There are many careers in which the work of a patient advocate is included in the range of responsibilities. A social worker often takes on the role of advocate in order to provide decent medical care for individuals and families. General practitioners, nurses, psychologists also practice some degree of advocacy as they seek to connect patients with health care options in the community. There are also legal professionals who focus on patient advocacy that involves working with insurance companies or handling legal issues that are associated with the medical condition of an individual.
A health care advocate may be employed with a hospital, social service agency, or with a private association devoted to helping people suffering with a particular ailment. While a patient advocate working in a medical facility or social service agency is likely to cover a wide scope of advocacy functions, the work of a patient advocate connected with a private association may be more focused. For example, an advocate working with a non-profit association devoted to supporting people suffering with cancer would focus their efforts on obtaining decent health care for cancer victims, ensuring patients have the medications they need, and are provided with nutritious meals on a daily basis.

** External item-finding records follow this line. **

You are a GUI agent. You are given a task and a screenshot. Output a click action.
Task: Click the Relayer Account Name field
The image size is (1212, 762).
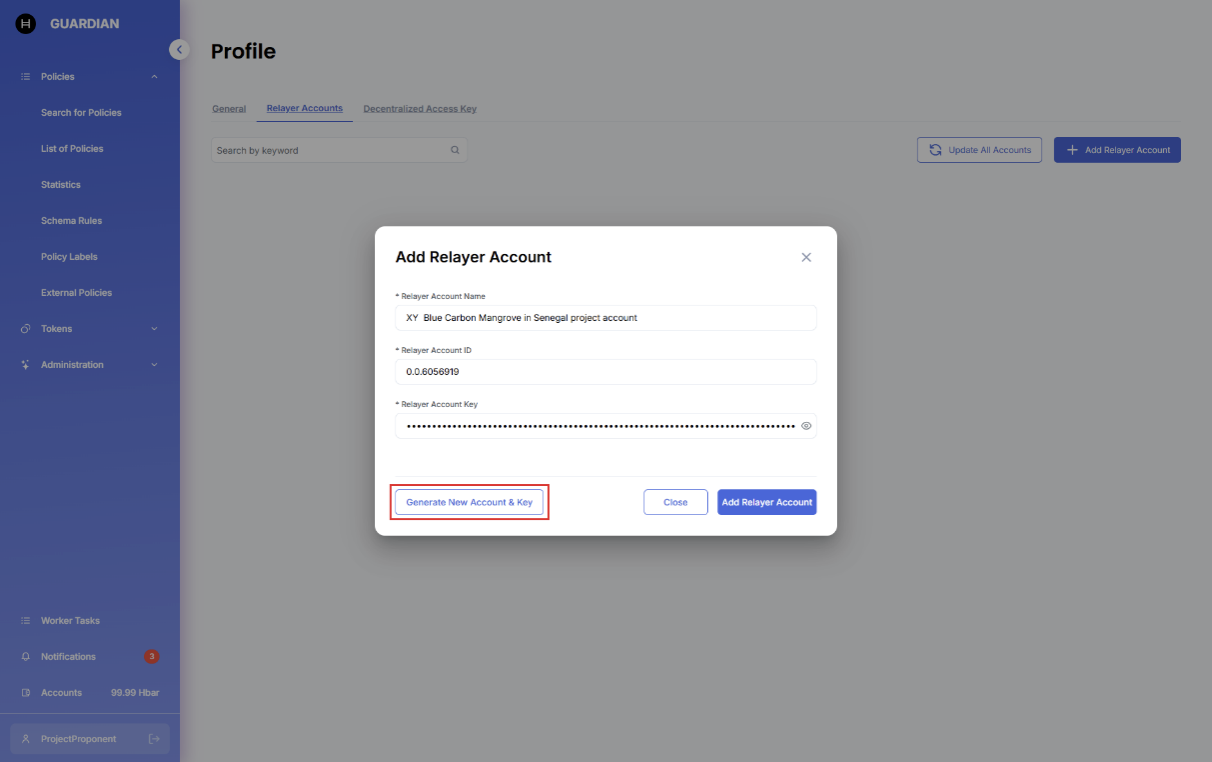(x=605, y=318)
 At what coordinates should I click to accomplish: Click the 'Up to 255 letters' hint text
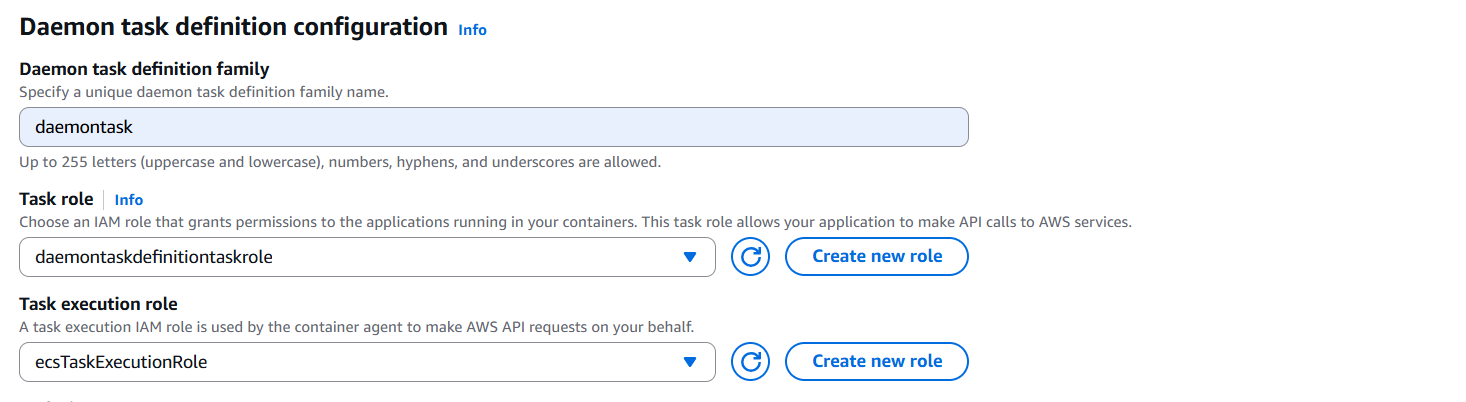tap(340, 161)
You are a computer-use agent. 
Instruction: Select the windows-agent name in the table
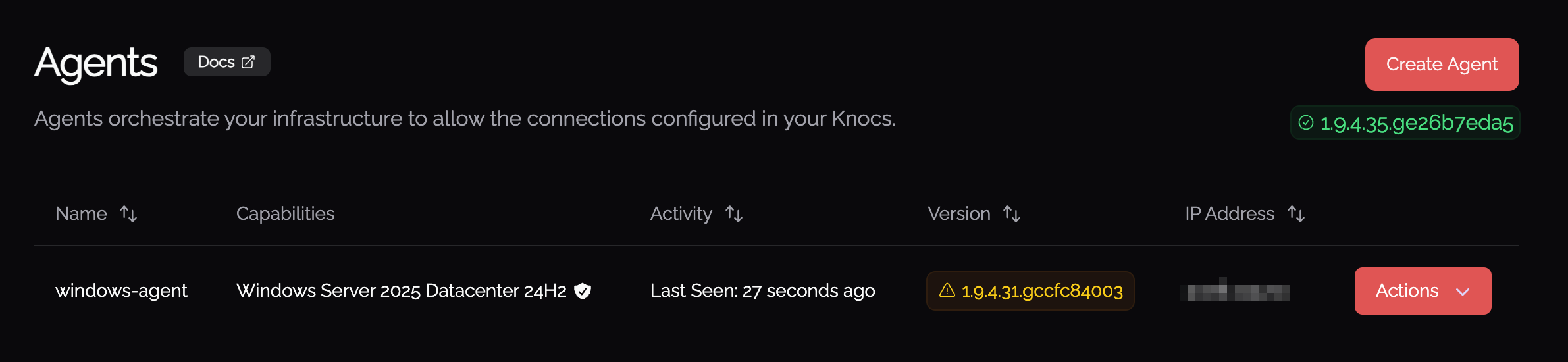tap(121, 291)
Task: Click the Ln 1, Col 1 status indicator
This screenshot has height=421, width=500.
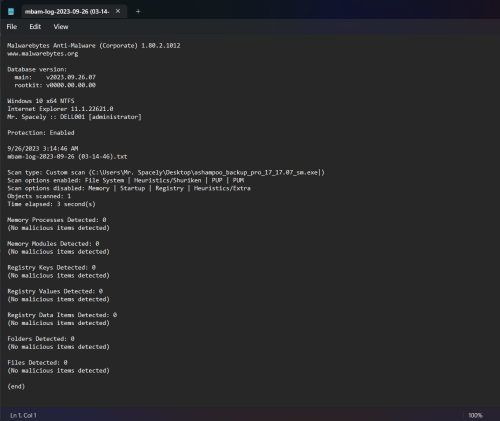Action: coord(23,415)
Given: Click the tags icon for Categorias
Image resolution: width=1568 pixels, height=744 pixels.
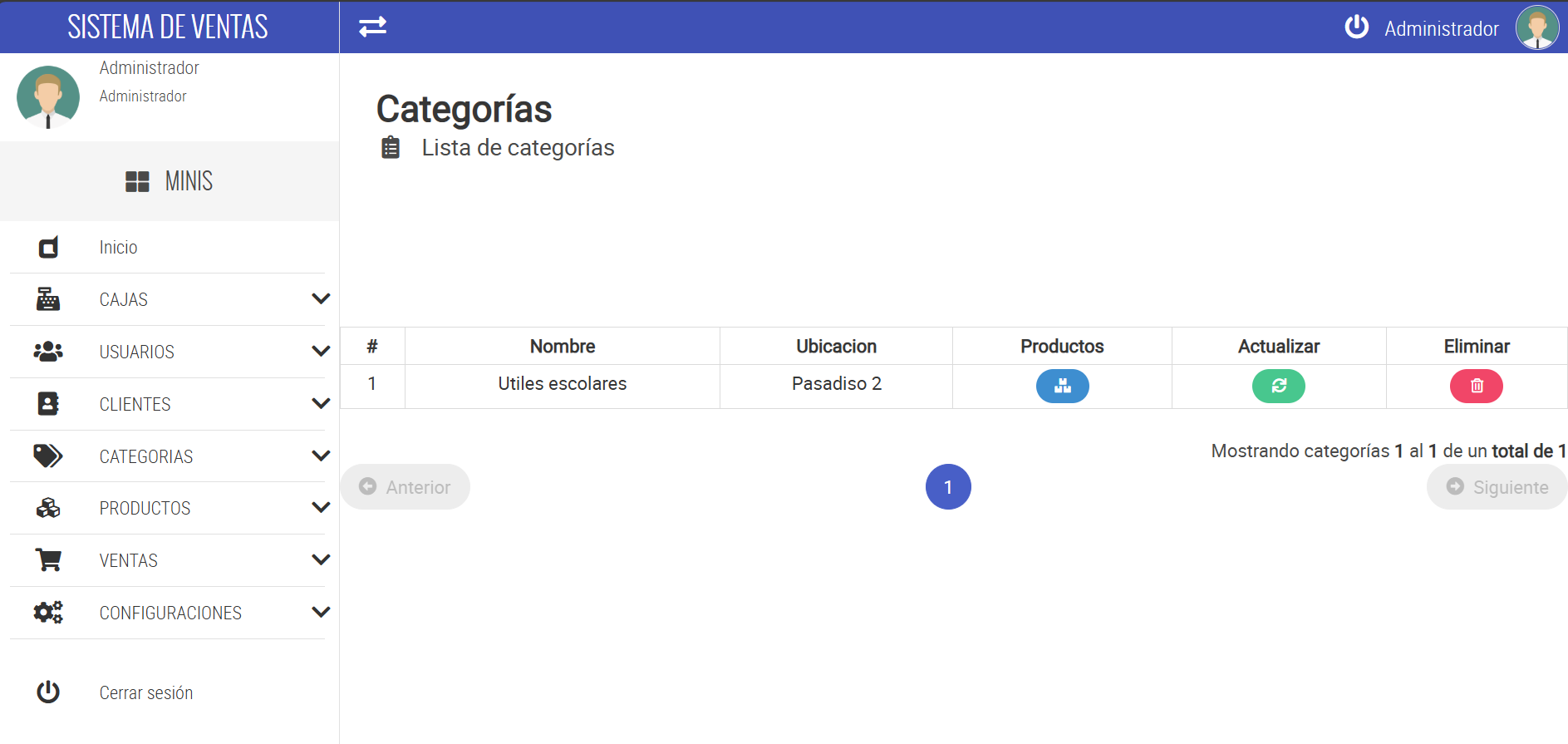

For many, work as a patient advocate is one of the most rewarding of all health care careers. A medical professional who feels a strong connection with people who cannot afford decent medical care, or who are suffering with a particular ailment, often find themselves drawn into the field of advocacy. Because there is always the need for someone to help those who do not know how to help themselves, there are health care jobs of this type available in most communities.
While qualifications vary somewhat depending on the exact responsibilities associated with the advocacy position, candidates should normally have some type of degree in the medical field or at least a strong working knowledge of the health care industry. Educational credentials in a related field that is relevant to job functions is also helpful, such as a legal degree. In terms of personal skills, a patient advocate must possess the ability to provide compassionate service while still maintaining a professional demeanor with patients. At the same time, the advocate must also be able to resist the temptation to become too emotionally attached to patients, especially in situations where the professional relationship is unlikely to exist for a long period of time.